*Activity list:*
1) According to the mad cow disease article, where will the more detailed testing be done?
2) Transcribe the passage of the mad cow disease article starting at "Routine testing indicated" and ending at "the next week.".

Routine testing indicated the possible presence of mad cow disease in a US cow, the Agriculture Department announced on Saturday. Results from more detailed testing at department laboratories in Ames, Iowa, are expected in the next week.

In the meantime, Washington is working to satisfy concerns from overseas trading partners.

"We're certainly keeping them informed of the situation and will relay all the information we have," department spokesman Ed Loyd said on Sunday. "When we have further test results, we will share that with our trading partners."

Japan halted US beef shipments in January after finding veal cuts with backbone cuts that are eaten in the United States but not in Asia. Japan had been the top customer of American beef before the first US case of mad cow disease prompted a ban, which Japan had only recently lifted.

Agriculture Secretary Mike Johanns met on Friday with his Japanese counterpart, Shoichi Nakagawa, while they were in London for global trade meetings. Johanns intended to brief Nakagawa about the possible case of mad cow disease before leaving London, Loyd said.

Johanns expects to send a formal response in the coming week to lingering questions Japan has about the prohibited shipment of veal.

The secretary, who testified last week on Capitol Hill about budget matters, said lawmakers are anxious for trade to resume, Johanns said.

"I spoke candidly with Minister Nakagawa about the eagerness among lawmakers to resolve the beef export issue with Japan," Johanns said in a statement on Friday.

Whether the animal was infected affects issues other than trade.

The department has been deciding whether to scale back its higher level of testing for mad cow disease. Testing was increased from about 55 to 1,000 daily after the first case of mad cow disease in 2003. As of Friday, 644,603 of the nation's estimated 95 million head of cattle had been tested under the enhanced level of testing.

*Provided records:*
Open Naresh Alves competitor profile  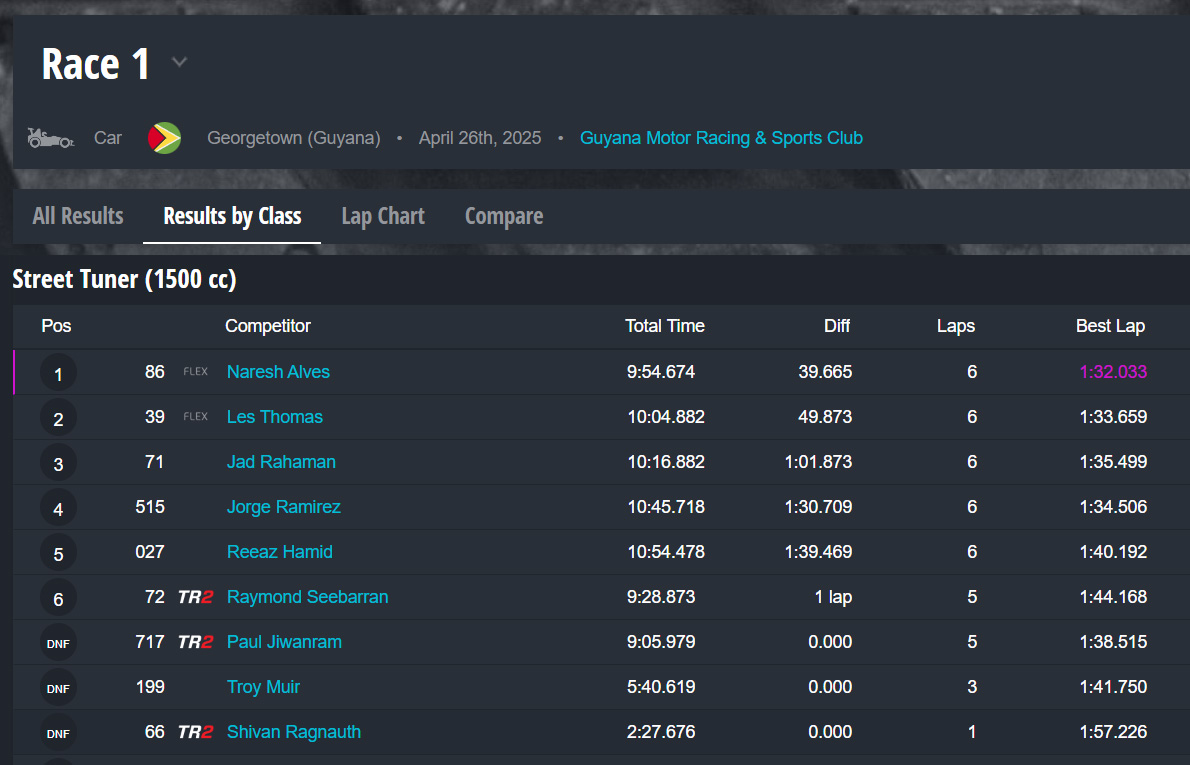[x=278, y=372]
---
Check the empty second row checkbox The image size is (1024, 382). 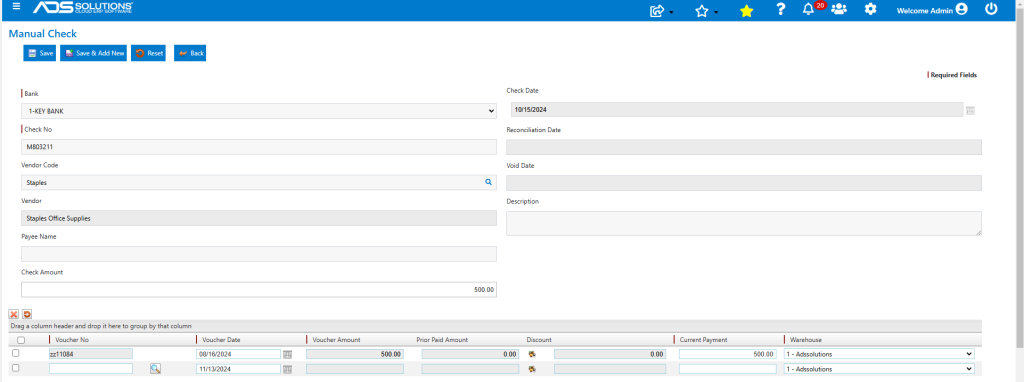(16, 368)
==
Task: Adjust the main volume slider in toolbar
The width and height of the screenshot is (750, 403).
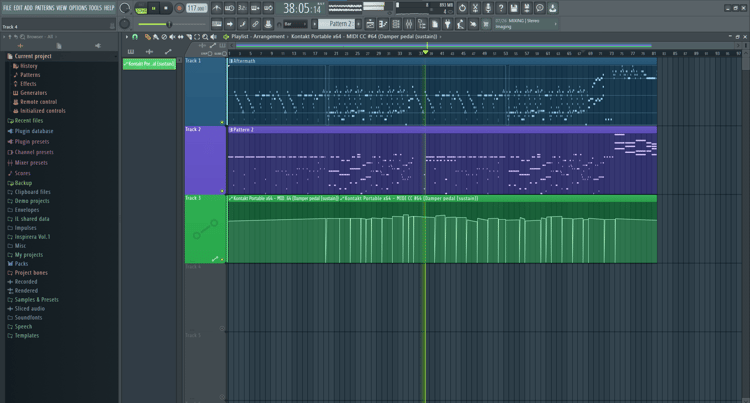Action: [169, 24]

*Answers provided:*
1) At department laboratories in Ames, Iowa.

2)
Routine testing indicated the possible presence of mad cow disease in a US cow, the Agriculture Department announced on Saturday. Results from more detailed testing at department laboratories in Ames, Iowa, are expected in the next week.